The Antagonist
CBC Books | CBC | Posted: February 22, 2017 4:01 PM | Last Updated: February 28, 2017
Lynn Coady
Gordon Rankin (known as "Rank" to his family and friends) has been a big guy ever since adolescence, and as he grows older, he takes on roles that fit the stereotype, like hockey enforcer and bouncer. But at heart he's no brute, so when Rank discovers that a former college friend has written a novel based on him, he decides to set the story straight. An insightful look at the psychological and emotional toll of being typecast as a bruiser, The Antagonist is full of heart, and humour too.
The Antagonist was a finalist for the 2011 Scotiabank Giller Prize.
From the book
There you are in the picture looking chubby and pompous, and it makes me remember how you told me that time you were afraid of fat people. That is, afraid of being fat, and hating those who were, so fear and hating, like of a contagion, the same way homophobes — guys who are actually maybe gay or have the potential for gayness within them — are thought to be afraid of homos.
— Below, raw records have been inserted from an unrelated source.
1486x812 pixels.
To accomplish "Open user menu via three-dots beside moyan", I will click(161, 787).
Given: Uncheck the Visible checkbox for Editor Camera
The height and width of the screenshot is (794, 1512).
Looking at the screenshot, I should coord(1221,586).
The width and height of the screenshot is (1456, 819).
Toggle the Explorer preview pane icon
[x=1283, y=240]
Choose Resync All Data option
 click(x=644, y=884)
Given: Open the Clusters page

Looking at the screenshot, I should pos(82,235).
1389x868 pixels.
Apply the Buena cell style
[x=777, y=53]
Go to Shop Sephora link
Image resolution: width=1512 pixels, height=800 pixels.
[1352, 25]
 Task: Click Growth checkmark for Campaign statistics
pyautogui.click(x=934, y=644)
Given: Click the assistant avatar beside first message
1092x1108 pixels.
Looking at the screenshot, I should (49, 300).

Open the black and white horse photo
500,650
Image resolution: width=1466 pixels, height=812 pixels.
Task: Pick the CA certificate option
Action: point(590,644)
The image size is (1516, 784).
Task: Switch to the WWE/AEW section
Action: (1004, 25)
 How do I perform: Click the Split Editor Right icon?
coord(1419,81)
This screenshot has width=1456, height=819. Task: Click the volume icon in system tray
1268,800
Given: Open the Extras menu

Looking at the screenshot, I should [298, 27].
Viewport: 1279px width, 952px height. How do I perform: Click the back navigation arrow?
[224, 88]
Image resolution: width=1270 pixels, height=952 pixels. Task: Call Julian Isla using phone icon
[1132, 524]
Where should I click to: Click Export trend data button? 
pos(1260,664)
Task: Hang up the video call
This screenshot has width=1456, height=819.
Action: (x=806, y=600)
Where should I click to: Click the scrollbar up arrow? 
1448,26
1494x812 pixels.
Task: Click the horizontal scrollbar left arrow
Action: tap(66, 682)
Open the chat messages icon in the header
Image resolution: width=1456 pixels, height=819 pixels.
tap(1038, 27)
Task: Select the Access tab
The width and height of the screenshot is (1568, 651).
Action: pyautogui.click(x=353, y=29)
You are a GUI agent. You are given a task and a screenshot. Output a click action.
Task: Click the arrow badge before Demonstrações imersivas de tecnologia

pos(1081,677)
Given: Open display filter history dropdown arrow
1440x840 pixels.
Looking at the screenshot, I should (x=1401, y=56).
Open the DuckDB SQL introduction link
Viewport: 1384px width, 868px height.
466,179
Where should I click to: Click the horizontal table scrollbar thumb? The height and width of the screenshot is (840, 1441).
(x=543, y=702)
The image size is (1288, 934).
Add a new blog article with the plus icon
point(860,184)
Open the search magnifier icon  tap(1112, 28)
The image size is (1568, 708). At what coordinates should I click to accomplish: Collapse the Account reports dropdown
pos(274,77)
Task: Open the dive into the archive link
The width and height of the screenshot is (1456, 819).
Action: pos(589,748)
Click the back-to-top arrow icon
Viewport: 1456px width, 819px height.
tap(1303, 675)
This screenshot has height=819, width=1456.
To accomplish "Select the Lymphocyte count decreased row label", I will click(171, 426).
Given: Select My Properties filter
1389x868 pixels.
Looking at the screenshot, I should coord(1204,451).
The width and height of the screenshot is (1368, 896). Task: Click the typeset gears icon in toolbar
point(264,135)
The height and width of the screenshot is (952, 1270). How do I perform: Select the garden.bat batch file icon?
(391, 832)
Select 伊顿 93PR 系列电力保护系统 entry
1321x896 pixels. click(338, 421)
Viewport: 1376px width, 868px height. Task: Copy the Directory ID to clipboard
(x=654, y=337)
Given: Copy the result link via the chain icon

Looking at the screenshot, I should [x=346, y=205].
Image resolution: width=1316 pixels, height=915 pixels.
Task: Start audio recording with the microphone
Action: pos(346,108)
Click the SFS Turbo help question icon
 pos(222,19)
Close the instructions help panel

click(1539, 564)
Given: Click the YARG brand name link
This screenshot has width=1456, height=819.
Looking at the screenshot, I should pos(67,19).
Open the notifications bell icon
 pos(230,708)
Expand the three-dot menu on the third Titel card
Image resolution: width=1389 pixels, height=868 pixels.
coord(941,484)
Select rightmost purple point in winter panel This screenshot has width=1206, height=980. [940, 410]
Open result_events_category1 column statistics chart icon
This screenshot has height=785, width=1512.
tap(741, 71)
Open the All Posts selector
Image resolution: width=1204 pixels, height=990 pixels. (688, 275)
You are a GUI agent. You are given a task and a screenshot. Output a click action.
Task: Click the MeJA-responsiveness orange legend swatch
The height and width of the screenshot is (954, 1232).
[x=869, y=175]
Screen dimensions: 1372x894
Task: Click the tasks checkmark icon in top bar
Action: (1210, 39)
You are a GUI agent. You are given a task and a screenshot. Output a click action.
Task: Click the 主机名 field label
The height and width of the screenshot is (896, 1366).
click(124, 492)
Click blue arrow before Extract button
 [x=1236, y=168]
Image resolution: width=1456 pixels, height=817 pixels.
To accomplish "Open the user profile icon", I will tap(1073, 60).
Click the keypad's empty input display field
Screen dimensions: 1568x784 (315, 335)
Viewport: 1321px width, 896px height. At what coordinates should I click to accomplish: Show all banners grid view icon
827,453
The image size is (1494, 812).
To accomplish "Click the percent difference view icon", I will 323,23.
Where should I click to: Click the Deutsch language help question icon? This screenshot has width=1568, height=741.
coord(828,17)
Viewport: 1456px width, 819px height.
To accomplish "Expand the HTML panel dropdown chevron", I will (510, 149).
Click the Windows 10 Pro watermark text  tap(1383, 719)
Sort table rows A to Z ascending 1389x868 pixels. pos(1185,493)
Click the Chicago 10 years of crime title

So want to annihilate them, make them not exist. You said you were embarrassed by it, though, your hatred of fat people, your fear. You knew it was shallow. You knew it was wrong. You thought it was a prejudice that was beneath the enlightened likes of you. And now, with all this time gone by, here you are in the picture. Looking chubby and pompous.
From The Antagonist by Lynn Coady ©2011. Published by House of Anansi Press.